This is an implementation of the french version of the Porter stemmer algorithm taken from http://snowball.tartarus.org/algorithms/french/stemmer.html
The stemmer function is a drop in replacement for https://package.elm-lang.org/packages/rluiten/stemmer
when building the ElmSearchText
index is should be used like this:
ElmTextSearch.newWith
{ indexType = "ElmTextSearch - Customized French index"
, ref = ..
, fields = ..
, listFields = [..]
, initialTransformFactories = Index.Defaults.defaultInitialTransformFactories
, transformFactories = [ (\func index -> ( index, func )) (FrenchStemmer.stemmer True) ]
, filterFactories = [ createFilterFunc FrenchStemmer.frenchStopWords ]
}
stemmer : Basics.Bool -> String -> String
Runs the stemmer algorithm and returns the stem of the word.

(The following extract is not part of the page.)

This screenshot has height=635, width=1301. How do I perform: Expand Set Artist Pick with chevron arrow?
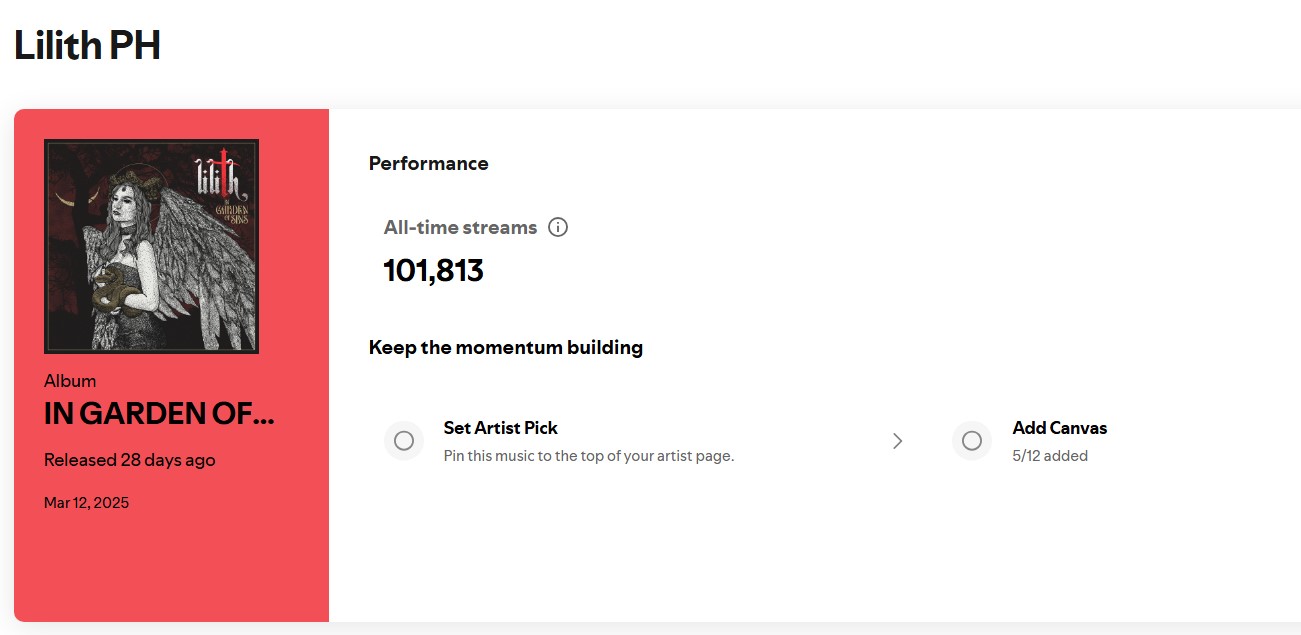coord(897,441)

The Bool parameter allows for the removal of articles or grammatical particles prefixed to the word and linked to it by an apostrophe.
stemmer True "documentation" == "document"
stemmer True "l'ail" == "ail"
stemmer False "l'ail" == "ail"
debugStemmer : String -> Record
Runs the stemmer algorithm and gives a detailed output containing information about the word subdivisions used by the algorithm and the steps realised.
debugStemmer "documentation" == "{ currentR1 = " ument ", currentR2 = " ent ", currentRV = " cument ", input = " document ", lastEffective = Just Step1, realised = [Step6,Step5,Step3,Step1] }"
frenchStopWords : List String
A list of french stop words to be ignored while indexing a document.